I need the number of lines in the data that include "computer"; reply with that number alone.

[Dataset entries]
======
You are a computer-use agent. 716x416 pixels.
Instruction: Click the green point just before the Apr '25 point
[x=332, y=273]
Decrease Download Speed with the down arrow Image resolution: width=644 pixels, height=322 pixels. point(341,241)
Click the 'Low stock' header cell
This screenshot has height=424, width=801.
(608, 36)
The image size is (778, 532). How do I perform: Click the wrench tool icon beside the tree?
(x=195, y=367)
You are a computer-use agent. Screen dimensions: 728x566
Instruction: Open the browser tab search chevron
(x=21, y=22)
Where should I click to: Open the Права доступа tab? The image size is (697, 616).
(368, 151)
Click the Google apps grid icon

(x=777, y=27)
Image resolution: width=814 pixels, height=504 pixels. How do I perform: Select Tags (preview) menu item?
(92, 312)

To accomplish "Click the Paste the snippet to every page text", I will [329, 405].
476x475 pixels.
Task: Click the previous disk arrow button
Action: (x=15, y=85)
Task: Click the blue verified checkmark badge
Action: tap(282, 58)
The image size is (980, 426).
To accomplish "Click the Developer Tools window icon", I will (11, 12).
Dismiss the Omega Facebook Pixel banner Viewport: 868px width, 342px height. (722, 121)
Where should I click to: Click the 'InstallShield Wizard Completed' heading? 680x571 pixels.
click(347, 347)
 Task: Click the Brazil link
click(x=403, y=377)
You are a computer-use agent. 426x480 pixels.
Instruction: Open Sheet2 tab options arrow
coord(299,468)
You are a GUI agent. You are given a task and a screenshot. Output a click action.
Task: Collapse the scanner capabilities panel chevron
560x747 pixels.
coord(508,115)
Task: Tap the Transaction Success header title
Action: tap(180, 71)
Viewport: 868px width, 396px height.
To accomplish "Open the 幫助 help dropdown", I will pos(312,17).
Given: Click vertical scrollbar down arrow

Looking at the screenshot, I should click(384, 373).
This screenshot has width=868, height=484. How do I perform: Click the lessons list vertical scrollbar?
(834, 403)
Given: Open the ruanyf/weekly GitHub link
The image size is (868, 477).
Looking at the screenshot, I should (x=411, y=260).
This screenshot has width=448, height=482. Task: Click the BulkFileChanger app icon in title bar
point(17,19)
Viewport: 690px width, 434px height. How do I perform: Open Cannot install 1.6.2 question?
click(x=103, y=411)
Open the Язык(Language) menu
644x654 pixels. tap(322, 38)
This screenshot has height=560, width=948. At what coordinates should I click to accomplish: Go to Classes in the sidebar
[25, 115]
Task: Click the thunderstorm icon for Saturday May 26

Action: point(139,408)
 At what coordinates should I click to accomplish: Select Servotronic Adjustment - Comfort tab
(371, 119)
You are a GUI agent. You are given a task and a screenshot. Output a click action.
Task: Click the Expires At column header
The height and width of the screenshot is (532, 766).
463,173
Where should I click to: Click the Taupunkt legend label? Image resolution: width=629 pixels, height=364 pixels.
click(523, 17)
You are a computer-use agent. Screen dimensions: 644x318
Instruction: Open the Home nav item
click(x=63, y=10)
======
■ Answer section: 4